KM Posted March 13, 2005 Report Share Posted March 13, 2005 Hi Everyone I'm looking for a bit of help. I'm in the market for a new digital camera, and I would really like one that takes good photos of my fish. I currently own a Canon Powershot A80, which iasn't bad, but isn't too good when it comes to taking photos of my fish. Ideally, I do not want to spend a fortune either! Any suggestions??? I'm not a technical wizz either, so I'm looking for one that is good for people just like to take a photo without years of fiddling! Quote Link to comment Share on other sites More sharing options...
chimera Posted March 13, 2005 Report Share Posted March 13, 2005 a higher megapixel camera is important for maximum resolution - the higher the megapixel the larger the shot which means you can crop it down nicely and make it look 'zoomed in' - but its not everything. make sure the camera has fast processor and preferably can be manually preset (eg: for ISO etc to account for fast movement) also check it has a macro setting for those close up shots. i use a sony dsc-p100 5mp camera which seems to do ok. while its a good point and snap camera, it's still not the best (even though it has all the goodies on it) i think mastering photo's of fish etc is more user than camera. IMO, turn the (camera's) flash off and use natural lighting of the tank instead otherwise the shot can look "washed out" (excuse the pun ) others may disagree, if they do, I can give you many reasons why not to use the cameras flash however, you should use an 'external' flash where possible (more expense ). a tripod (or at least table to put the camera on) is ESSENTIAL. even the steadiest of hands can blur your shots! i dont use the optical zoom (where possible) and NEVER use digital zoom (and never buy a camera based on digital zoom - it's pointless) make sure the glass is EXTREMELY clean on both sides obviously. Also, it depends if you are shooting fish or just the background. If fish, then their movement is unpredictable which makes it difficult to get focus. If you can manually preset the focus then have patience to wait til a fish swims in the path of focus, you should get a nice shot. Set auto-focus mode to single AF and use the lowest aperture setting your camera offers (remember a lower aperture number represents a larger opening = more light) i have always been impressed with the high-end canon camera's. of course, going to the 10D or 20D means a second mortgage but their middle of the range camera's are very good. Quote Link to comment Share on other sites More sharing options...
Ira Posted March 14, 2005 Report Share Posted March 14, 2005 I find I get better pictures WITH the flash. Though, they ironically tend to be darker. Need to figure out how to fix that... Anyway, most of the blur comes from movement so the faster shutter with the flash helps the most. Quote Link to comment Share on other sites More sharing options...

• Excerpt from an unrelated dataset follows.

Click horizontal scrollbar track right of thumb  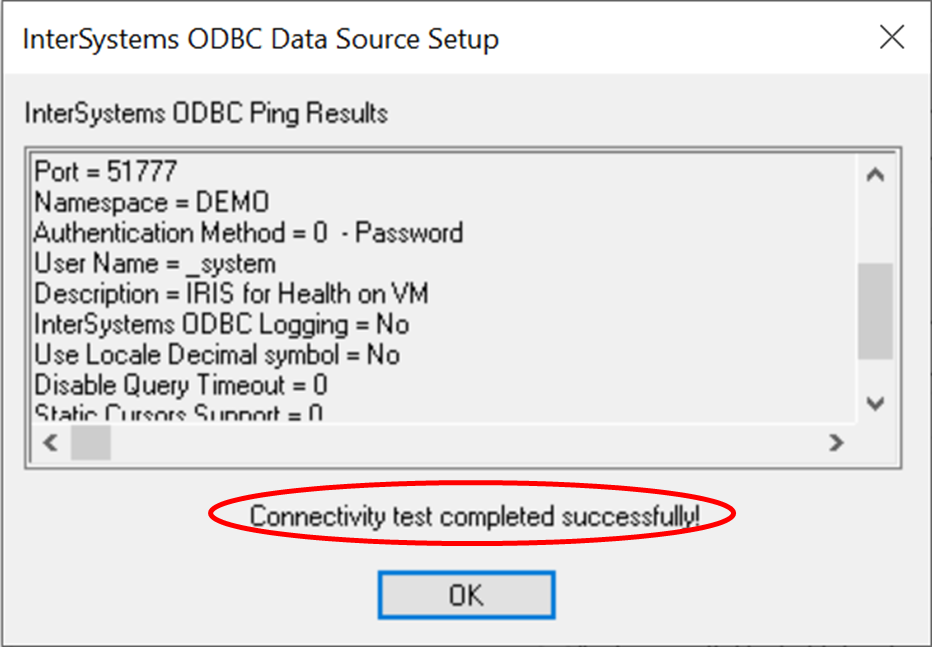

misnoma Posted March 14, 2005 Report Share Posted March 14, 2005 I have a sony DSC-F828 which I find takes pretty nice pics (you'd hope so though given the price ). planning to get an external flash for it though, as taking pics of fish with a flash pointing straight at them doesn't tend to come out so well - not to mention I'm pretty sure the fish don't like it too much. Quote Link to comment Share on other sites More sharing options...

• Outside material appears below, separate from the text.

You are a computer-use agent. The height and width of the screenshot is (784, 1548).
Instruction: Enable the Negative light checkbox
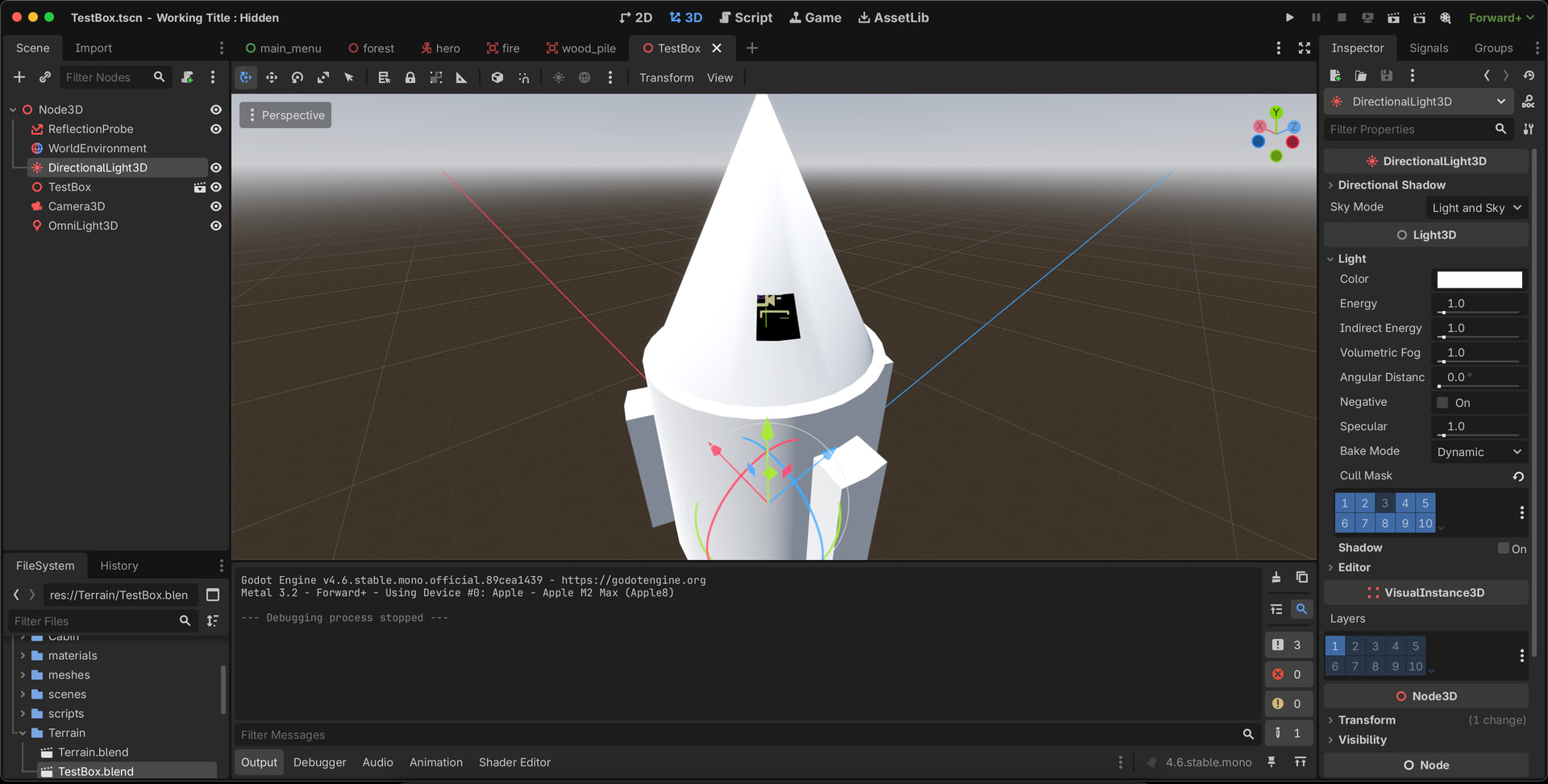[x=1442, y=403]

Caryl Posted March 14, 2005 Report Share Posted March 14, 2005 I have the same sort as misnomer. We chose it as it had the best reviews for use in low light so takes better tank shots. We got an external flash and it makes a big difference. Quote Link to comment Share on other sites More sharing options...
misnoma Posted March 14, 2005 Report Share Posted March 14, 2005 The other thing I've found lately is if your water is anything much other than clear (mine's a bit yellowish due to a newish piece of bogwood) it'll confuse the hell out of the camera - although this can create some entertaining effects (the direct flash would have effected this as well) Quote Link to comment Share on other sites More sharing options...

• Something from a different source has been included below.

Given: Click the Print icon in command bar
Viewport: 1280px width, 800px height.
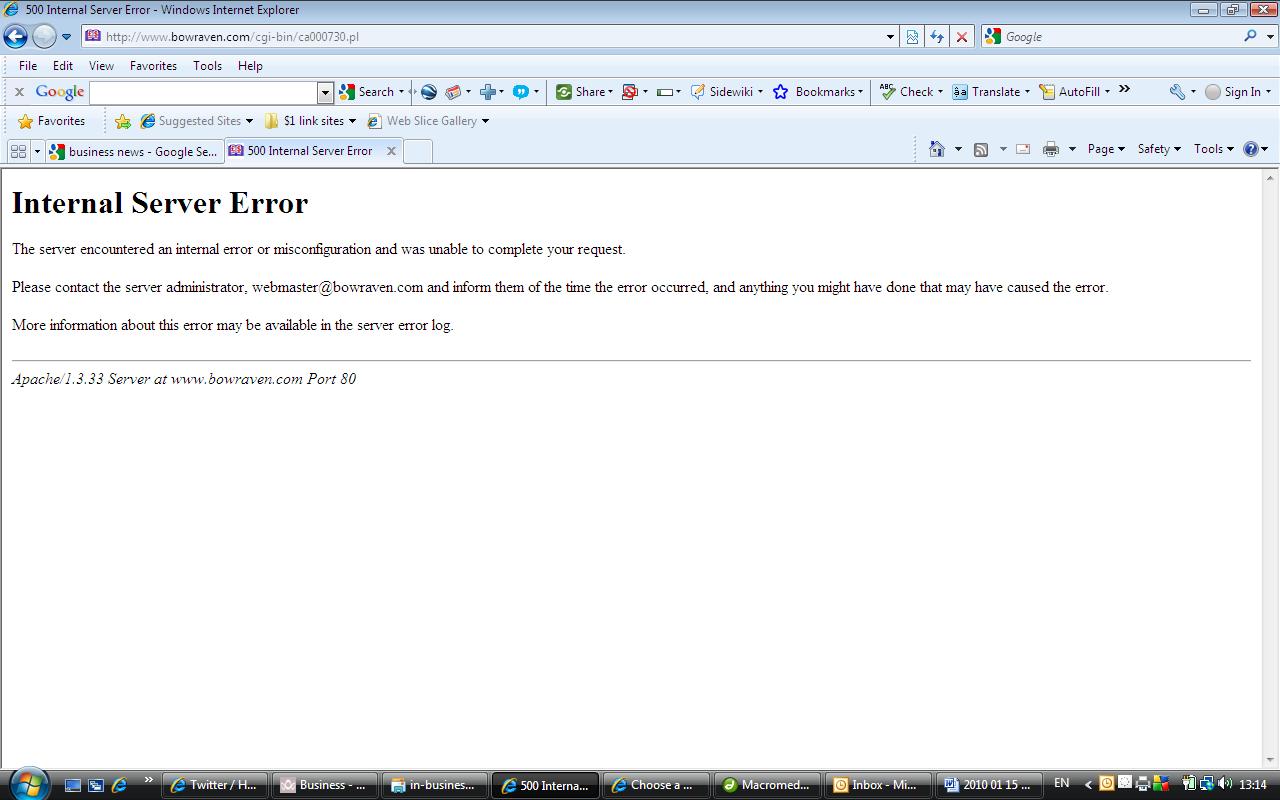Looking at the screenshot, I should [x=1050, y=149].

Pies Posted March 14, 2005 Report Share Posted March 14, 2005 A flash is important and often the difference between OK & good photos. Remember a camera is only a tool, a bad camera in good hands is better than a good camera in bad hands. Practice makes perfect. For fishtanks I would look for a camera with 'white ballance adjustment', a good optical zoom (3x or greater), as high a mega pixel rating as possible (3 at the lowest) and 'macro' or 'super macro' functions. Macro means closeups, 99% of all the photos you take will be macro shots. I take all my photos with an Olympus C5050 zoom, probably the best camera in its class, 5 mega pixels. They can be picked up new for less than $1,000.00. If was buying a new camera, I would be looking at the Olympus C8080, 8 mega pixel. If you want to read reviews of digital cameras check www.dpreview.com Happy shopping. Pies Quote Link to comment Share on other sites More sharing options...
Ira Posted March 14, 2005 Report Share Posted March 14, 2005 Another thing a friend that's a photographer for a living says is, "Half of taking good photos is being good at tweaking them in photoshop." Or something to that effect. Quote Link to comment Share on other sites More sharing options...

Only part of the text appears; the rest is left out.